▸ ЗАДАНИЯ:
- 1) Перескажите короче абзац интервью с Вугаром Мурадовым, начинающийся словами «Все началось с того», сохранив его основные факты.
- 2) Перечислите все подробности о мастерской художника, которые приводит интервью с Вугаром Мурадовым в описании перед началом беседы.
- 3) Продолжите интервью с Вугаром Мурадовым после последней реплики.

▸ ФРАГМЕНТ СТРАНИЦЫ:
Вугар Мурадов: «Ни один художник из Азербайджана пока еще не вышел на мировой рынок…» – ФОТО
В классическом понимании художники – народ ленивый, пребывающий в состоянии томительного безделья, пока ее величество Муза не соизволит снизойти с небес.
И тогда, ведомые порывами вдохновения, они создают потрясающие шедевры, продавая которые, с трудом удается собрать деньги на краски и кисти.
Однако наш сегодняшний собеседник Вугар Мурадов полностью опровергает данные стереотипы, демонстрируя пример художника, воспринимающего живопись в качестве кислорода, жизненной необходимости, не представляя и дня без заветного «общения» с мольбертом.
Его картины пользуются широкой популярностью у ценителей искусства за рубежом, которые украшают ими частные коллекции, а также у многочисленных мировых музеев.
Кстати говоря, информационным поводом для написания данного материала явилась новость о том, что одна из работ Вугара Мурадова недавно была продана на ярмарке «Tokio International Art Fair» за… 50 тысяч долларов!
Чтобы узнать историю этой картины и просто познакомить с творчеством художника, тех, кто еще не успел этого сделать, мы наведались к нему в мастерскую, которая находилась… на крыше высотного здания.
Из окна открывался восхитительный вид на городскую панораму, в комнате витал запах еще не высохшей краски, а ярчайшие картины, заполонившие практически каждый квадратный метр помещения, способствовали погружению в сладостное ощущение, будто время замедлило свой ход.
Вдали от людской суеты, в непосредственной близости от неба – неудивительно, что в этой мастерской рождается подлинное искусство, которое не может остаться неоцененным. Однако, по словам Вугара, его творческий путь начинался в совершенно других, отличных от нынешних, условиях…
Представляем нашу беседу с этим талантливым художником и подборку его живописных работ.
- Давайте начнем с той самой картины, которая была продана в Токио за 50 тысяч долларов…
- Все интересуются этой картиной, а по контракту я даже не имею права публично ее показывать! (улыбается)
Все началось с того, что несколько лет назад один японский бизнесмен увидел мои работы на сайте и наведался ко мне в мастерскую. Он очень долго рассматривал мои творения и в конечном итоге остановил свой выбор на картине с изображением граната, которую я продал ему за неплохие деньги – 7000 $. А недавно японец мне написал, что хочет выставить ее на продажу на ярмарке «Tokio International Art Fair».
Моего разрешения на самом деле не требовалось, потому что картина была его частной собственностью, но, решив узнать мое мнение, он, конечно, услышал одобрительный ответ. Честно говоря, я не ожидал, что «гранат» улетит по такой высокой цене…
- Какие ощущения вы испытали в этот момент? Наверняка, было приятно и в то же время немного обидно…
- Ни в коем случае! Для меня это было в первую очередь неожиданно, но я испытал только положительные эмоции.
- А как вы думаете, произведение искусства, каким бы гениальным оно ни было, может стоить таких больших денег?

▸ ИСХОДНЫЕ ДАННЫЕ:

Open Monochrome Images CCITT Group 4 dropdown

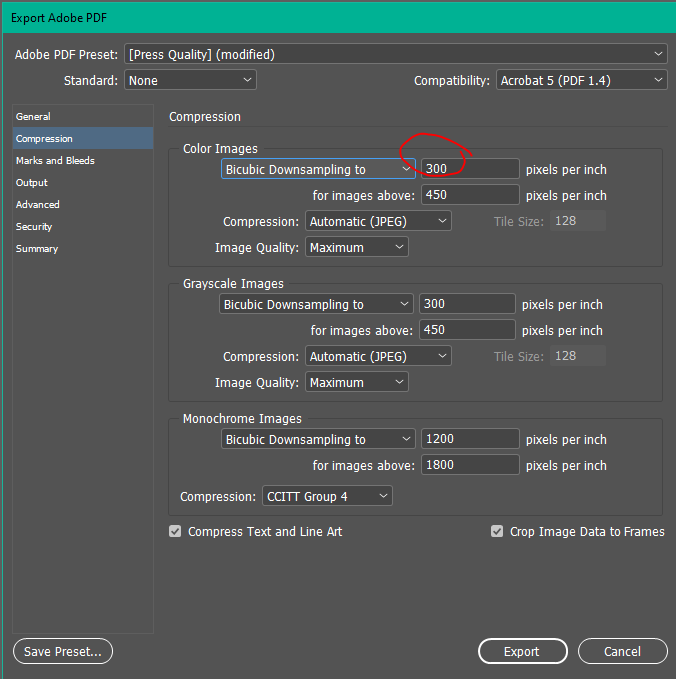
--
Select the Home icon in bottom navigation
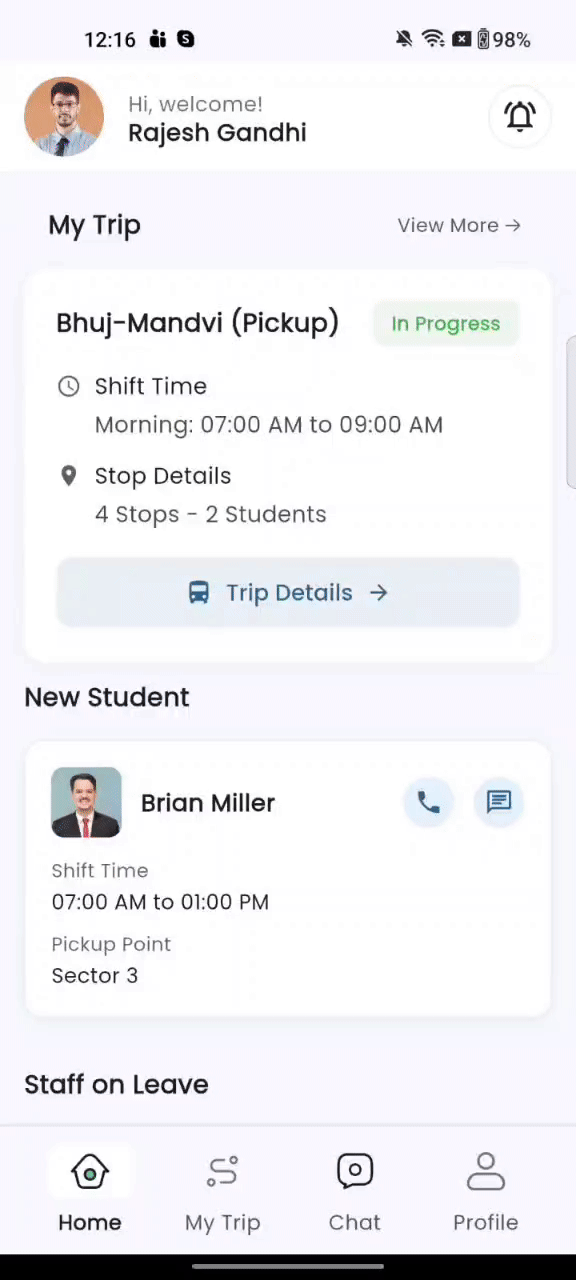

▸ ОТВЕТЫ К ЗАДАНИЯМ:
- 1) Несколько лет назад японский бизнесмен увидел работы Вугара Мурадова на сайте и пришел к нему в мастерскую. После долгого осмотра он выбрал картину с гранатом и купил ее за 7000 $. Недавно японец написал художнику, что хочет выставить эту картину на продажу на ярмарке «Tokio International Art Fair».

- 2)
- Мастерская находится на крыше высотного здания.
- Из окна открывается вид на городскую панораму.
- В комнате пахнет еще не высохшей краской.
- Яркие картины заполняют почти каждый квадратный метр помещения.
- Создается ощущение, будто время замедлило свой ход.
- Мастерская расположена вдали от людской суеты.
- Она находится в непосредственной близости от неба.

- 3)
- Миллиона не может, потому что это однозначно чистая афера. А любая другая сумма – вполне возможно. Хотя я не искусствовед, чтобы определять ценность той или иной работы, поэтому решать, за сколько должна быть продана картина – уже не моя обязанность.
- А что побуждает людей тратить большие деньги на произведения искусства?
- Думаю, причины могут быть совершенно разными. Но не всегда такой человек обладает вкусом. Кто-то покупает из-за имени художника, а для кого-то это выгодное вложение. Хотя подобными инвестициями чаще всего интересуются за рубежом – в нашей стране пока не сформировался художественный рынок, на котором ты можешь купить картину за тысячу, а через год продать ее за десять.
- То есть, в основном, вашими клиентами являются иностранцы?
- Я продаю азербайджанцам тоже, но большинство моих картин покупают иностранцы.
- А вам не жаль бывает расставаться с работами, в которые вы вложили свое время, душу?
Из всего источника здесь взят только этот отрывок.